Oltre 1000 persone hanno manifestato oggi a Napoli per chiedere verità e giustizia per l’omicidio di Davide Bifolco
Di Carlo Perigli
Guardateli negli occhi mentre intonano cori per Davide tenendo lo striscione. Scrutate le loro espressioni, hanno la stessa età di chi non c’è più, anche loro vittime di quegli odiosi pregiudizi che li criminalizzano a prescindere, che si ergono a indagini sociologiche pur di giustificare l’eminente pistola che spara. Un gioco già visto, che delegittima la vittima pur di comprendere il colpevole.
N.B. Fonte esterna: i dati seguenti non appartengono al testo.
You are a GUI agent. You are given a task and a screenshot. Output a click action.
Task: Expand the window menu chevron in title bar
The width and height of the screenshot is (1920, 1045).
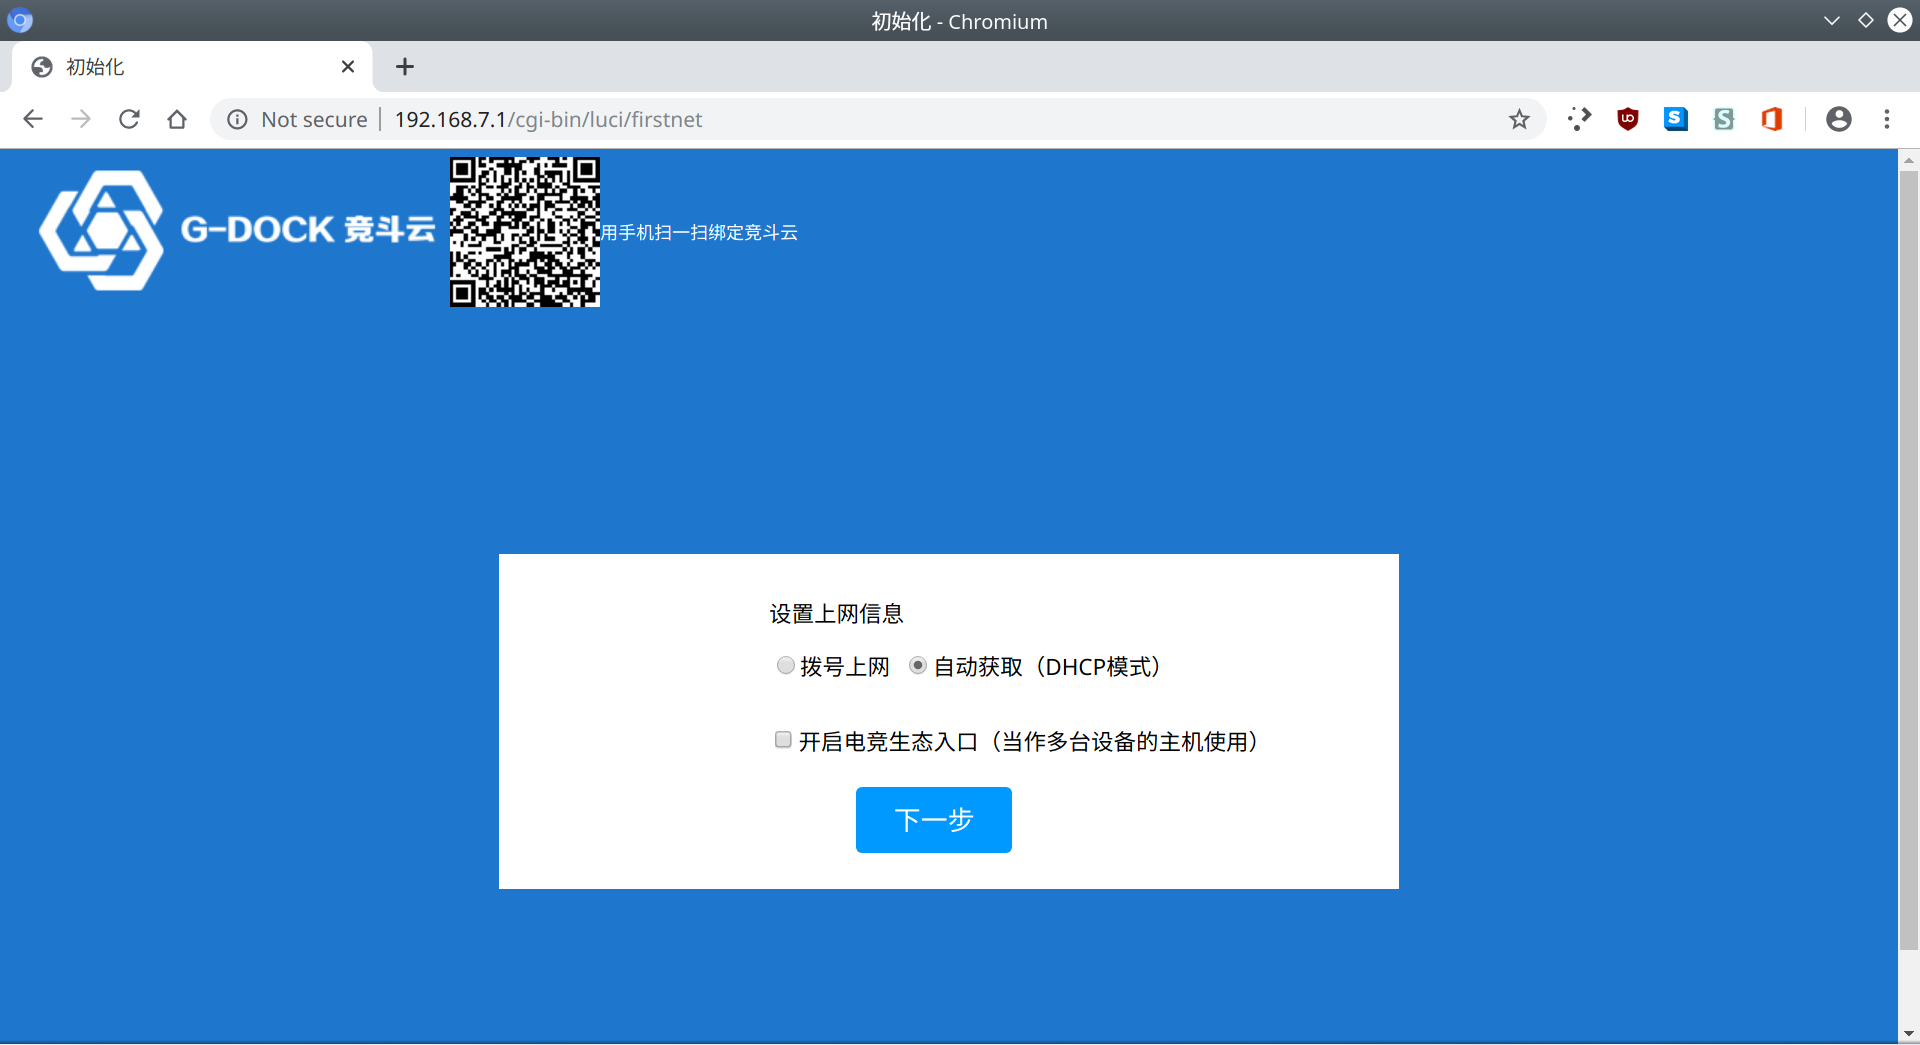point(1831,21)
Così, come Federico Aldrovandi è stato dipinto come un tossico, Dino Budroni come uno stalker e Stefano Cucchi come uno spacciatore, per Davide Bifolco è bastato ricordare la sua provenienza dal Rione Traiano, un quartiere periferico di Napoli, tante case popolari e pochi servizi, per permetterci di infilare la testa nella sabbia, di non affrontare qualcosa o qualcuno più grande di noi, di bollare il tutto come “cose che capitano”.
La realtà però è diversa e l’ha spiegata appieno in un articolo Ascanio Celestini, oggi presente al corteo. «Li chiudono nel ghetto e raccontano che lì dentro c’è una guerra, così possono giustificare la militarizzazione e, se ci scappa il morto, fuori da quel recinto verrà letto come la vittima di un conflitto qualunque, come se ci trovassimo a Gaza o in Siria». Oggi però la realtà ha scavalcato il recinto, irrompendo nel centro di Napoli insieme ad oltre 1000 persone, per chiedere giustizia e verità per Davide Bifolco. «Davide vive con noi» non è solo un coro, è la realtà delle periferie che si manifesta con forza di fronte ad una città, ad un Paese, a tutti quelli che si ricordano di loro solamente quando c’è da aggiungere una nuova pagina al triste libro della cronaca nera. È di Davide ogni mano che tiene lo striscione, è di Davide ogni voce che grida il suo nome, sono di Davide gli occhi lucidi di quei ragazzi oggi in piazza, che ogni giorno vivono disagio sociale e repressione, soprusi e mistificazione.